SCoBIRC FACULTY

Indrapal N. Singh, Ph.D.

Research Assistant Professor
Spinal Cord & Brain Injury Research Center (SCoBIRC) and Department of Anatomy & Neurobiology

Ph. D in Neurochemistry from Central University of Hyderabad, India
Post-doctotal Training at Eunice Kennedy Shriver Center for Mental Retardation, Inc, Waltham and Department of Neurology, Harvard Medical School, Boston, USA; University of Manitoba, Winnipeg, Manitoba, Canada.

Curriculum Vitae (pdf)

Research Interests

Roles of Mitochondrial Dysfunction and Lipid Mediators in Post-traumatic Neurodegeneration
My current research interests are towards sphingolipid signaling, in particular Sphingosine-1-Phosphate (Sph-1-P), in the acute pathophysiology of CNS injury and repair mechanisms. There is a strong rationale for the idea that pharmacological agents that either promote or mimic and in some instances antagonize the activities of Sph-1-P may be therapeutic in the context of acute CNS injury and perhaps neurodegenerative diseases. However, drug discovery efforts aimed at modulation of sphingolipid signaling such as specific Sph-1-P receptor agonists or antagonists have been limited. Thus, far only one Sph-1-P -related compound, FYT720, has been examined in a handful of model systems and taken into clinical development. The FTY720 acts as a prodrug and is converted to an active aminophosphate (FTY720-P) metabolite through SphK₂-mediated phosphorylation in vivo. It is being explored as an immunomodulator and has been reported to have efficacy in a phase III clinical trial in relapsing multiple sclerosis. This active metabolite generated upon phosphorylation in vivo, acts as a potent agonist on four of the five known Sph-1-P receptors, namely S1P₁, S1P₃, S1P₄, and S1P₅. The FTY720 at micromolar concentration induced alterations in mitochondrial membrane potential ( _m) and Bax cleavage, followed by translocation of cytochrome c and Smac/Diablo from mitochondria to the cytosol. It would be interesting to determine whether FTY720 might act as sphingolipid-based therapeutic drug by antagonizing the pathophysiological features of acute CNS injury including mitochondrial dysfunction, lipid hydrolysis, oxidative damage and apoptotic cell death.

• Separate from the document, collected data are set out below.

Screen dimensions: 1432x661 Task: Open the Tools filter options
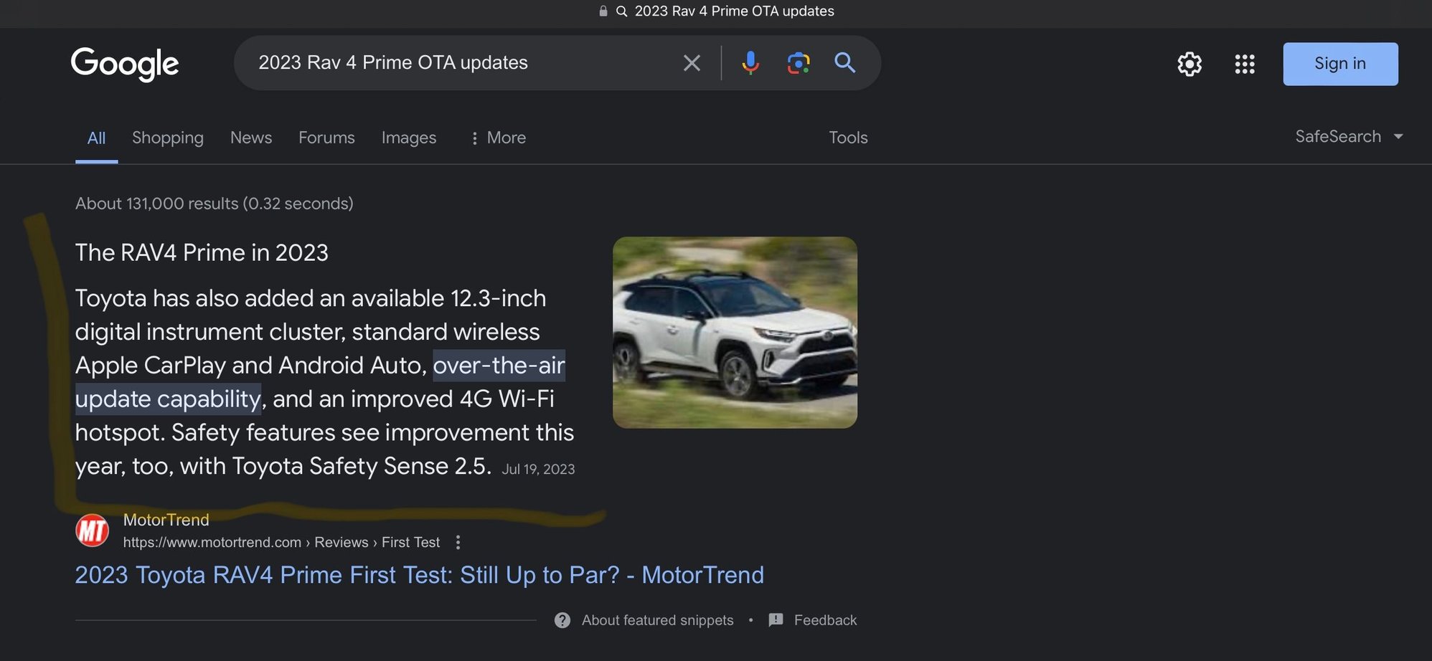tap(848, 138)
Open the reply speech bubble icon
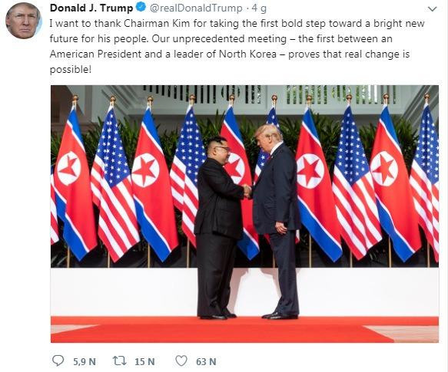The height and width of the screenshot is (372, 448). [58, 360]
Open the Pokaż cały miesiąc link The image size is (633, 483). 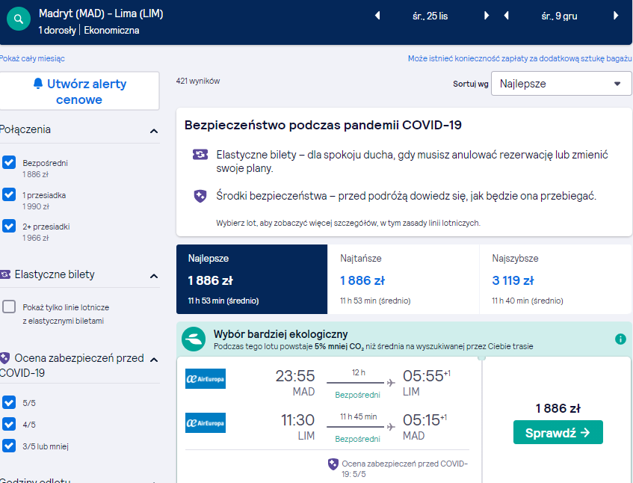click(32, 58)
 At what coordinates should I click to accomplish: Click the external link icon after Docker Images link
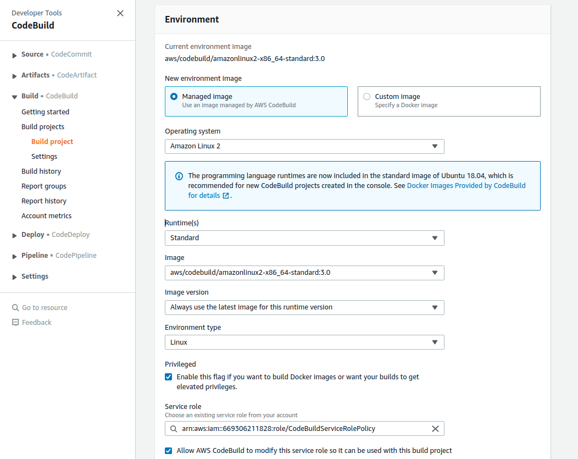tap(227, 195)
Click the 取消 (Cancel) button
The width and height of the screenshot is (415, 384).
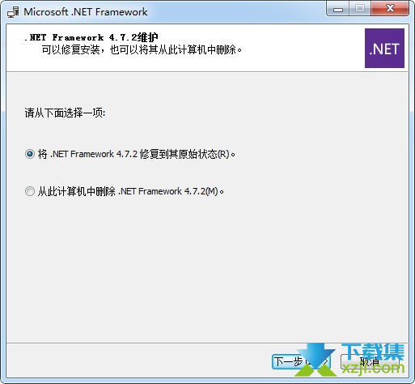click(370, 362)
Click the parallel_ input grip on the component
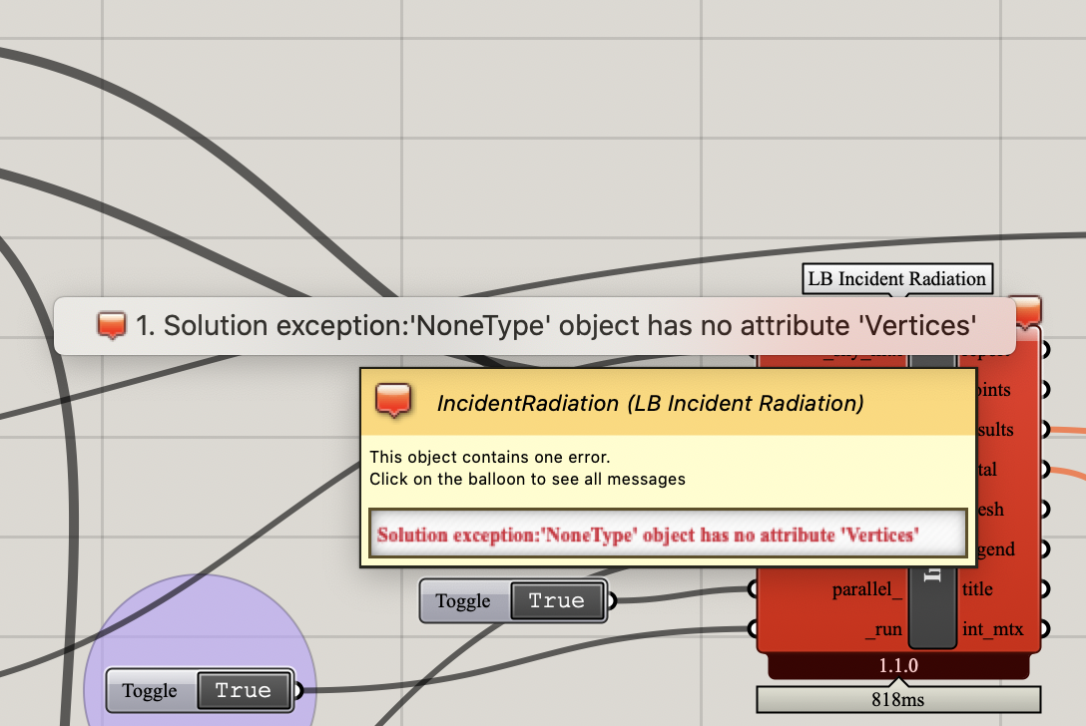Viewport: 1086px width, 726px height. coord(753,589)
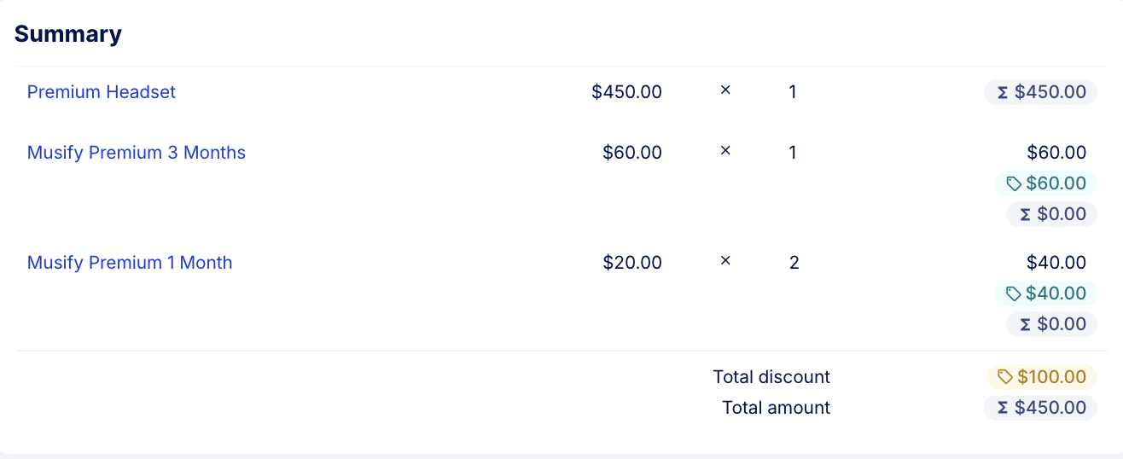
Task: Click the multiply symbol in Premium Headset row
Action: pyautogui.click(x=725, y=90)
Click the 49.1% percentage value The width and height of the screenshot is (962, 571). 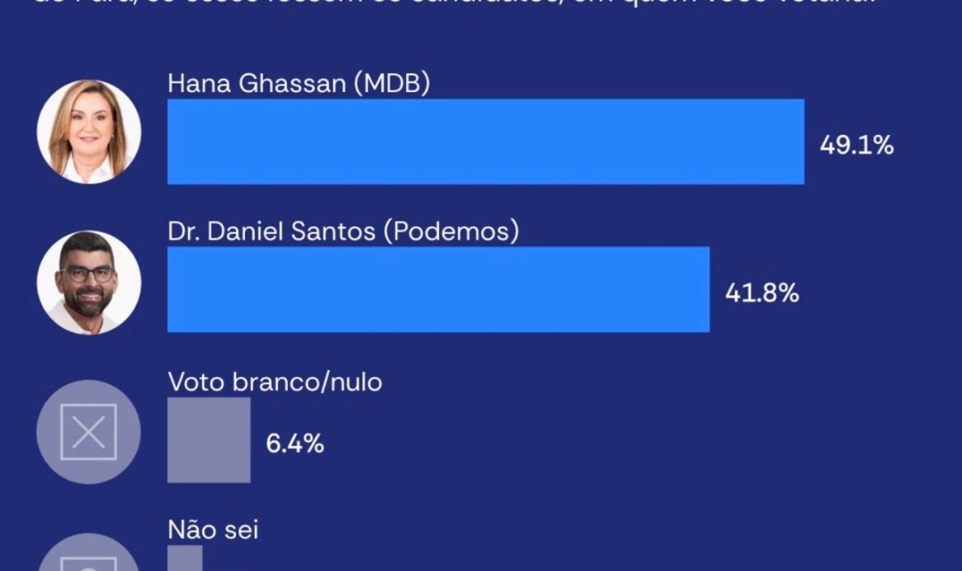click(857, 146)
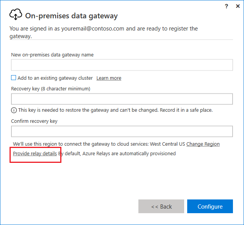
Task: Click the cloud upload gateway logo
Action: [16, 15]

Representative Publications

Indrapal N. Singh; Patrick G. Sullivan; Ying Deng; Lamin H. Mbye; Edward D. Hall. Time Course of Post-traumatic Mitochondrial Oxidative Damage and Dysfunction in A Mouse Model of Focal Brain Injury: Implications for Neuroprotective Therapy. J Cereb Blood Flow Metab. 26: 1407-1418 (2006).

Indrapal N. Singh; Patrick G. Sullivan; Edward D. Hall. Peroxynitrite-mediated oxidative damage to brain mitochondria: Protective effects of peroxynitrite scavengers. J Neurosci Res. 85: 2216-2223 (2007).

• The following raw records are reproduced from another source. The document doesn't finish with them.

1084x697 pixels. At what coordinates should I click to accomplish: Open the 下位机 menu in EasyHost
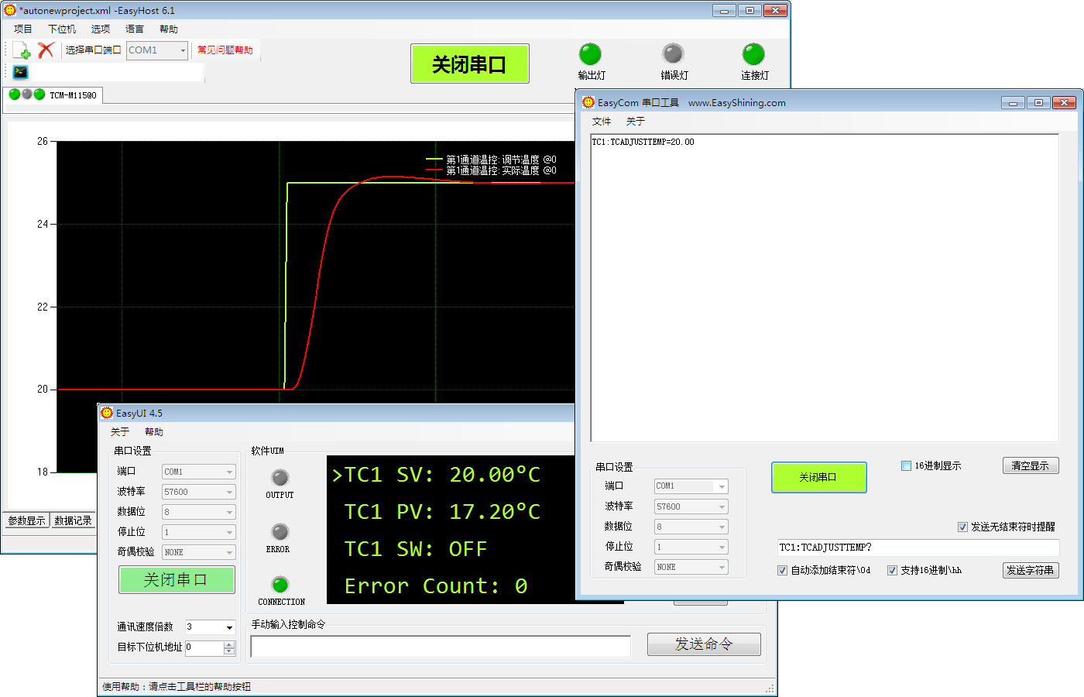(x=62, y=29)
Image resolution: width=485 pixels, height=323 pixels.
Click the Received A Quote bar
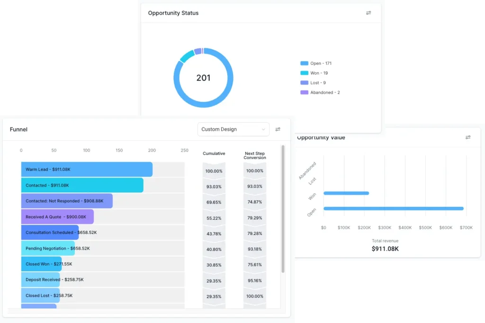(57, 217)
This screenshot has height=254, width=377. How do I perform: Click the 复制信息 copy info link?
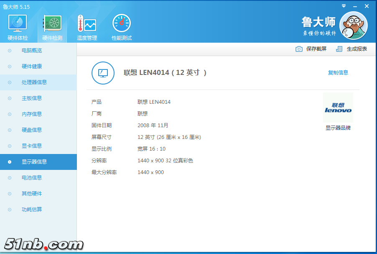pos(338,73)
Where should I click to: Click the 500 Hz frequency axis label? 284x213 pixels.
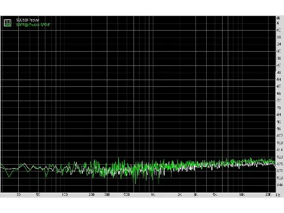click(127, 195)
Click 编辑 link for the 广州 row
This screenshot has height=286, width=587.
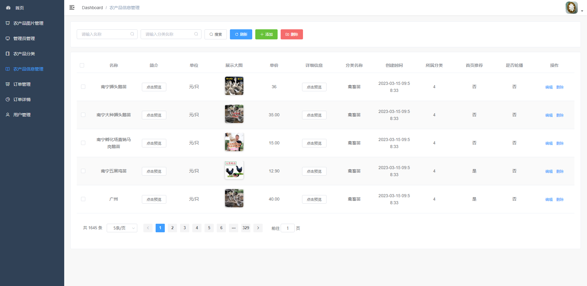click(549, 199)
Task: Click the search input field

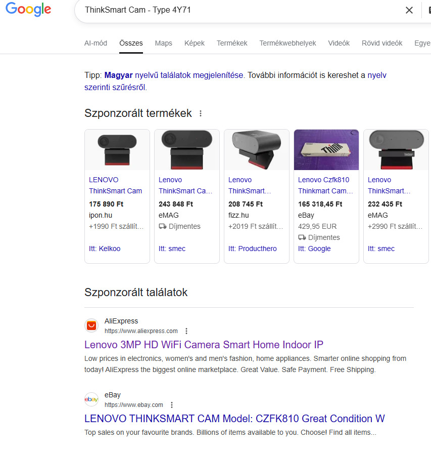Action: pyautogui.click(x=237, y=10)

L. M. Mbye; I. N. Singh; P. G. Sullivan; J. E. Springer; E. D. Hall. Attenuation of acute mitochondrial dysfunction after traumatic brain injury in mice by NIM811, a non-immunosupressive cyclosporine A analog. Exp. Neurol. 209: 243-253 (2008).

Indrapal N. Singh; Edward D. Hall. Multi-faceted roles of sphingosine-1-phosphate: How does this bioactive sphingolipid fit in acute neurological injury? J Neurosci Res. 86: 1419-1433 (Review) (2008).

Ying Deng-Bryant, Indrapal N. Singh, Kimberly M. Carrico, and Edward D. Hall. Neuroprotective effects of tempol, a catalytic scavenger of peroxynitrite-derived free radicals, in a mouse traumatic brain injury model. J Cereb Blood Flow Metab. 28(6): 1114-26 (2008).

L. N. Mbye, I. N. Singh, K. M. Carrico, K. E. Saatman, and Edward D. Hall. Comparative neuroprotective effects of Cyclosporin A and NIM811, a nonimmunosuppressive cyclosporine A analog, following traumatic brain injury. J Cereb Blood Flow Metab. 29(1): 87-97 (2009).